In general, the L858R mutation subgroup derives less benefit from first-line EGFR TKIs than the 19del mutation subgroup, which has been repeatedly demonstrated in previous clinical trials and real-world studies [17‐19]. The prognosis of patients with L858R mutation urgently needs to be improved in the era of TKI targeted therapy [20]. Would adding a VEGF inhibitor in combination with the TKI change the subgroup’s outcome? Therefore, subgroup analysis was conducted in this meta-analysis. In 19del mutation subgroup, the HR for PFS was 0.60 with a 95% confidence interval of 0.47 to 0.76 (p < 0.0001), and the HR for OS was 1.00 with a 95% confidence interval of 0.73 to 1.37 (p = 1.00) (Fig. 3A, B). In L858R mutation subgroup, the HR for PFS was 0.59 with a 95% confidence interval of 0.46 to 0.77 (p < 0.0001), and the HR for OS was 0.80 with a 95% confidence interval of 0.58 to 1.11 (p = 0.18) (Fig. 3C, D). The subgroup analysis showed that the combination therapy only prolonged PFS, but not OS, regardless of L858R or 19del mutation, which was consistent with the results of overall population. When comparing the HR value alone, both PFS and OS of L858R mutation were improved more significantly than those with 19del mutation. This suggests that the combination therapy can reverse the poor prognosis of L858R mutation subgroup, and the combination therapy may be one of the treatment options for patients with L858R mutation [21, 22].

Presence of brain metastasis is a well-known adverse prognostic factor and common site of disease progression in EGFR-mutant NSCLC. Previous study showed that the anti-VEGF drug bevacizumab was effective in treating brain metastasis [23], and also could significantly reduce the incidence of brain metastasis [24]. In two retrospective studies [25, 26], bevacizumab combined with TKI prolonged the OS in patients with brain metastasis compared to TKI monotherapy. Of all the 5 RCT studies, only 2 studies [8, 9] conducted further subgroup analysis for patients with brain metastasis, and thus only the 2 studies were included. The subgroup analysis suggested that the combination therapy not only provided significant improvement in PFS (HR = 0.60, 95% CI 0.39–0.90; p = 0.01), but also had a positive trend to prolong OS (HR = 0.69, 95% CI: 0.46–1.02; p = 0.06) in patients with brain metastasis (Fig. 4A, B). The statistical P-value did not reach significant significance, which may be explained by the following reasons. First of all, only two RCTs were included. Secondly, the treatment-related adverse effects associated with the combination therapy [6, 8, 9]. However, it had given us good enlightenment and pointed out the direction of future research. It is the only way to include more large-scale RCT studies.
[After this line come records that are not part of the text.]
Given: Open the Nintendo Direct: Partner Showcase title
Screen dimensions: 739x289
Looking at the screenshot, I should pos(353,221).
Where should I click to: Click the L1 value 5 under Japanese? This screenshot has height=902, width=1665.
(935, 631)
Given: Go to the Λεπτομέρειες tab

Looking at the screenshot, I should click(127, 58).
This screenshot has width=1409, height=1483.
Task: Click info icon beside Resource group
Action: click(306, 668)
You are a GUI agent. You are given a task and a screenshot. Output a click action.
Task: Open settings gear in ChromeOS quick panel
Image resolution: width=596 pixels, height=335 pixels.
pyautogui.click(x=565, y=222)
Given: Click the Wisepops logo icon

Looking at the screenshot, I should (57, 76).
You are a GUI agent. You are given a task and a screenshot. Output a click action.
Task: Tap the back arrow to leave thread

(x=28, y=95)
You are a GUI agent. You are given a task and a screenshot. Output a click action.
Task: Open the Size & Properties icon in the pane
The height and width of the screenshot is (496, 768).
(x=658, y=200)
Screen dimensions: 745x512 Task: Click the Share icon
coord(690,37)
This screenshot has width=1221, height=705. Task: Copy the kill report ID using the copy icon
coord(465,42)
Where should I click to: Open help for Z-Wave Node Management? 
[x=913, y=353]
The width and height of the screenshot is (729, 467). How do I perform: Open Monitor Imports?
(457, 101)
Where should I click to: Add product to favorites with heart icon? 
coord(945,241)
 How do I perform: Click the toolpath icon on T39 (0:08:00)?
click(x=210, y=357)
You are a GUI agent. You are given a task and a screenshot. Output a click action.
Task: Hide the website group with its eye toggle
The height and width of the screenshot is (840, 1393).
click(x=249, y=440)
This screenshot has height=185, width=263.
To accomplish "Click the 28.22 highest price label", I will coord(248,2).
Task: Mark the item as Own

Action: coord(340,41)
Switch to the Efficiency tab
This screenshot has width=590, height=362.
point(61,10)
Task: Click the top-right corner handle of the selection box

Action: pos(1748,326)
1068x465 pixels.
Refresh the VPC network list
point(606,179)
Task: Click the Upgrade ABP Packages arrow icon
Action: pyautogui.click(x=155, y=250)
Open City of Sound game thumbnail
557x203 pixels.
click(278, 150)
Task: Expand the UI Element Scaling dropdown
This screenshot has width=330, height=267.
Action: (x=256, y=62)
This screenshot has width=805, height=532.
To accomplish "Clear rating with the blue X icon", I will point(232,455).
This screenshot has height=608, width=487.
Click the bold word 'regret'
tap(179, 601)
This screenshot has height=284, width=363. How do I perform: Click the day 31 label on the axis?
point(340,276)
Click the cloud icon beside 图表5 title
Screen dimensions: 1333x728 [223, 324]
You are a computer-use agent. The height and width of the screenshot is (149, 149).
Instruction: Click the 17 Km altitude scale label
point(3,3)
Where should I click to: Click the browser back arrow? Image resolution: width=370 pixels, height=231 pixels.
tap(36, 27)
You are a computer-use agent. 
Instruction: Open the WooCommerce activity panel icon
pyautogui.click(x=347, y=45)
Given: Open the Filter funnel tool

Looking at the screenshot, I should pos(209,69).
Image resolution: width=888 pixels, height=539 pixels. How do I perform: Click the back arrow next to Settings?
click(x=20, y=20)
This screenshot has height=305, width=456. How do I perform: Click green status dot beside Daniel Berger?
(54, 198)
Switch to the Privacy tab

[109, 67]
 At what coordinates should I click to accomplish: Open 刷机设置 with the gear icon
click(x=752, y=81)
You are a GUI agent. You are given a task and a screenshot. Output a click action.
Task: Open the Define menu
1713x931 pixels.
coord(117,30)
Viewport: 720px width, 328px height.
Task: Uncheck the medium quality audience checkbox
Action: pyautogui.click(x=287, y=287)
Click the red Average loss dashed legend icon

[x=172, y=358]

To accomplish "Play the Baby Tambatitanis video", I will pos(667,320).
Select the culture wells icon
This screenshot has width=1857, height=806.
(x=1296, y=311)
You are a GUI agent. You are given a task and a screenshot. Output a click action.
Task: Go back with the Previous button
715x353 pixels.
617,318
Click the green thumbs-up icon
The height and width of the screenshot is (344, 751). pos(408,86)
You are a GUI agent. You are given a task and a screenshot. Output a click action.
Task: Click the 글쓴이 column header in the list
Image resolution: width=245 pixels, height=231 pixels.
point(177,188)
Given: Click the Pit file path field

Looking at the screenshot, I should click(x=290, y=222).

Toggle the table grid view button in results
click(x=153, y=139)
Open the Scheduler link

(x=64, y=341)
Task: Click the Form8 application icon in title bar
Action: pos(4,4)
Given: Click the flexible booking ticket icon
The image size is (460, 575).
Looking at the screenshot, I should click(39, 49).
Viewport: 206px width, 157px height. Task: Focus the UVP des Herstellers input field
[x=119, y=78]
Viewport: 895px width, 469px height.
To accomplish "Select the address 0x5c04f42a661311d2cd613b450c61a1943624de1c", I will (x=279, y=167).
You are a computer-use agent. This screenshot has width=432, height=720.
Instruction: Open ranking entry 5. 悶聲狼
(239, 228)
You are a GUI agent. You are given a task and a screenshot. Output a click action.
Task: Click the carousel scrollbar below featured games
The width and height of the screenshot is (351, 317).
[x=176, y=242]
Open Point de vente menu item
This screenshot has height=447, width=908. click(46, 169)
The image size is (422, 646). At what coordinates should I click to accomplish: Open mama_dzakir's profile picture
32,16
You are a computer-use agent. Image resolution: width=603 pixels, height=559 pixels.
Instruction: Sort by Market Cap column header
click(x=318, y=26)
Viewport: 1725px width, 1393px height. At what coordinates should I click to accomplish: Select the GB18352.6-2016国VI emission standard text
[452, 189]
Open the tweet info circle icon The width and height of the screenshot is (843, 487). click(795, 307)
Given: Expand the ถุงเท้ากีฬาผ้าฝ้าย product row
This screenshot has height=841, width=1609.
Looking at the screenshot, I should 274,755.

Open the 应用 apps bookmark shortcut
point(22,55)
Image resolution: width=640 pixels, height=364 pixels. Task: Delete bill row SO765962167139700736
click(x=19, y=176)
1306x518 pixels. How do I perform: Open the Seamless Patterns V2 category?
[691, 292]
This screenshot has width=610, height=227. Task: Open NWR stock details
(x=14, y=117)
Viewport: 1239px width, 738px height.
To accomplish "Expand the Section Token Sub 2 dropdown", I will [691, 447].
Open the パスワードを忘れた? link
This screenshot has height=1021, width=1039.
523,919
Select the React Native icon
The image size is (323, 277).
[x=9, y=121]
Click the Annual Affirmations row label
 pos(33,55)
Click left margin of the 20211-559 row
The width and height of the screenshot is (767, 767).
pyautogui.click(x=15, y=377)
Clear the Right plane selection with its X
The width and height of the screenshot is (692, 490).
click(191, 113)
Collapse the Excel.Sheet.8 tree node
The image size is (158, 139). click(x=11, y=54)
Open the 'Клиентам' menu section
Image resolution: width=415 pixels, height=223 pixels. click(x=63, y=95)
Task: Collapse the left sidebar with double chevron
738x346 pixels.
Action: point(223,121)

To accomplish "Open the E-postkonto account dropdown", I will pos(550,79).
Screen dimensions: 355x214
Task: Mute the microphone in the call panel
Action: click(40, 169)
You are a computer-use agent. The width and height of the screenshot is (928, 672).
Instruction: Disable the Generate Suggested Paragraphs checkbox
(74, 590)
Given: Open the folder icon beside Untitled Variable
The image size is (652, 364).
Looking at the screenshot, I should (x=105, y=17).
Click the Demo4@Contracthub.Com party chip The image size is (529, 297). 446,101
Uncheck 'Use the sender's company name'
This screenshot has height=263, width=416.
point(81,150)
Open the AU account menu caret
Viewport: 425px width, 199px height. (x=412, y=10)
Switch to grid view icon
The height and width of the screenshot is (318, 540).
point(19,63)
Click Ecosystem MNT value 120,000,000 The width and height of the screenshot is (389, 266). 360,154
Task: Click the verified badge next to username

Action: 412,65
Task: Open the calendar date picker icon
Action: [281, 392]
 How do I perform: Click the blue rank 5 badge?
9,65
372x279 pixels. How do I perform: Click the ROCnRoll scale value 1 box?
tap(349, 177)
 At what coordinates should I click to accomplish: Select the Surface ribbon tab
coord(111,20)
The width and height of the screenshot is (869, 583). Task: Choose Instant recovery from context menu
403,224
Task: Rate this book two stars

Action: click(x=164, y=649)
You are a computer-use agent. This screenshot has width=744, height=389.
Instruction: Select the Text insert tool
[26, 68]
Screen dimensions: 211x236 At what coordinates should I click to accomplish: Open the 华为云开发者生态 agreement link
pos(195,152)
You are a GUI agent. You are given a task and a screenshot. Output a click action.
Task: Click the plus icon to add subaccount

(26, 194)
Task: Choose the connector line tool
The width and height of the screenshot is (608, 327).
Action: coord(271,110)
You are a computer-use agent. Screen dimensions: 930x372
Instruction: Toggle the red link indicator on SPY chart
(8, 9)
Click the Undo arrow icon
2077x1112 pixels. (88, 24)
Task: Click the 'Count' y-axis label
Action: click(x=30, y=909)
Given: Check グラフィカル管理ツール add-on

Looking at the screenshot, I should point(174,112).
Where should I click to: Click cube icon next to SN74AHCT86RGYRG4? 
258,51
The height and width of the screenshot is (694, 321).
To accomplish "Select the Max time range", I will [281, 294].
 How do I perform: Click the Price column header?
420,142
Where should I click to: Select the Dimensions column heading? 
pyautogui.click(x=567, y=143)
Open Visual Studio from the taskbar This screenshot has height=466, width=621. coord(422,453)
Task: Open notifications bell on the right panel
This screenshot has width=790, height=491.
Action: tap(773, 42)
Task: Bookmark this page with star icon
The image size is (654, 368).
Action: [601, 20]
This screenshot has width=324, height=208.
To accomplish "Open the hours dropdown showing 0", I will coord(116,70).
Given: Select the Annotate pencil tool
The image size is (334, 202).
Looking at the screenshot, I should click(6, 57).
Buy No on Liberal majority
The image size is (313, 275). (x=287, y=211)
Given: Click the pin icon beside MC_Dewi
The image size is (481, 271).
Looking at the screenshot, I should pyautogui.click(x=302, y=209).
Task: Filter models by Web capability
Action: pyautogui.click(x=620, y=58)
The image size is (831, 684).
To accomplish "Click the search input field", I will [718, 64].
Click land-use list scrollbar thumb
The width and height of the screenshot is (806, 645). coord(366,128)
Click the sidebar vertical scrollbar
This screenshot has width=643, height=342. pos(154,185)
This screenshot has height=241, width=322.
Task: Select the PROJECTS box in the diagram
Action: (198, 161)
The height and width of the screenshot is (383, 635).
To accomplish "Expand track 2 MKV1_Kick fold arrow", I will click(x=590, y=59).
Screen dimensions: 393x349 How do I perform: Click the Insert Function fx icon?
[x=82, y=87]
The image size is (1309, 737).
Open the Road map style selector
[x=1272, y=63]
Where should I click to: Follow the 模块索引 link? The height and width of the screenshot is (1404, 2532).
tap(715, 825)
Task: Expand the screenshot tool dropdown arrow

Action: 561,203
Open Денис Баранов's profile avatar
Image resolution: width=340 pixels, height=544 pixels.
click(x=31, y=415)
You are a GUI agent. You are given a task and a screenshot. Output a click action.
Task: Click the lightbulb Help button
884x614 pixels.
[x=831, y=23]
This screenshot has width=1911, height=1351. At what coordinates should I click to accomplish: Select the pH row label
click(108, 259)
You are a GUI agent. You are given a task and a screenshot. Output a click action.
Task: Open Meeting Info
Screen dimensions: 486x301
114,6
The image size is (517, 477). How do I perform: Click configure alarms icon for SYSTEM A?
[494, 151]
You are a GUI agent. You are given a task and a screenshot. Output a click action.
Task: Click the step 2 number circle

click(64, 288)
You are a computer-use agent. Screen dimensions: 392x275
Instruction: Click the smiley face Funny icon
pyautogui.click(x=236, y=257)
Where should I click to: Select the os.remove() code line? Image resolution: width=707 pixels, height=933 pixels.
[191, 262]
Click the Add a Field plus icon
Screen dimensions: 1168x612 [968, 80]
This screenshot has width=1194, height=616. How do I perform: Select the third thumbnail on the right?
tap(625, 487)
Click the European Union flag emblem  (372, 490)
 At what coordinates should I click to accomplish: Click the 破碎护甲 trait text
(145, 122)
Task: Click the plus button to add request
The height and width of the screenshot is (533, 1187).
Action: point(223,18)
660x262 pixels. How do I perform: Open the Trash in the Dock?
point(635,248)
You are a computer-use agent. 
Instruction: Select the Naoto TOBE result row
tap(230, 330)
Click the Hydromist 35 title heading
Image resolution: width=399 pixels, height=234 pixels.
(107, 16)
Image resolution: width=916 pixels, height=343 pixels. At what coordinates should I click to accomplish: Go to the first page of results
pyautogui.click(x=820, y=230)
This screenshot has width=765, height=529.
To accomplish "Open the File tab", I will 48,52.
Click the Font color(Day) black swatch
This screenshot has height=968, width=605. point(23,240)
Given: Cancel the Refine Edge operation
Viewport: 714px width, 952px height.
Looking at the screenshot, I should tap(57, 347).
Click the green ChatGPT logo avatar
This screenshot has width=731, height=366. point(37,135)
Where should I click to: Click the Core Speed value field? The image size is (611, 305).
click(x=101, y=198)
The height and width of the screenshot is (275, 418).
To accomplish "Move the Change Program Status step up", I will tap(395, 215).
It is worth mentioning that osimertinib has replaced erlotinib as the preferred first-line treatment for advanced EGFR-mutant NSCLC patients and second-line treatment for patients with EGFR T790M mutation. Can osimertinib combined with bevacizumab further prolong PFS and OS in patients with EGFR-mutant NSCLC? Several studies had presented the results. BOOSTER [27] and WJOG8715L [28] were two studies of second-line treatment, and neither study showed an extension of PFS and OS. WJOG9717L [29] was a study of first-line treatment, and it also showed that PFS was not prolonged in the combination group, and the OS data were immature. Despite only three phase II studies, the prospects for combination therapy are not promising.

This meta-analysis reveals that the combination of erlotinib and bevacizumab can prolong progression-free survival but not overall survival compared to erlotinib alone in advanced EGFR-mutant non-small cell lung cancer. For patients with brain metastasis, the combination therapy not only can prolong progression-free survival, but also has a tendency to prolong overall survival. This combination therapy model deserves to be considered in the future, especially for patients with brain metastasis.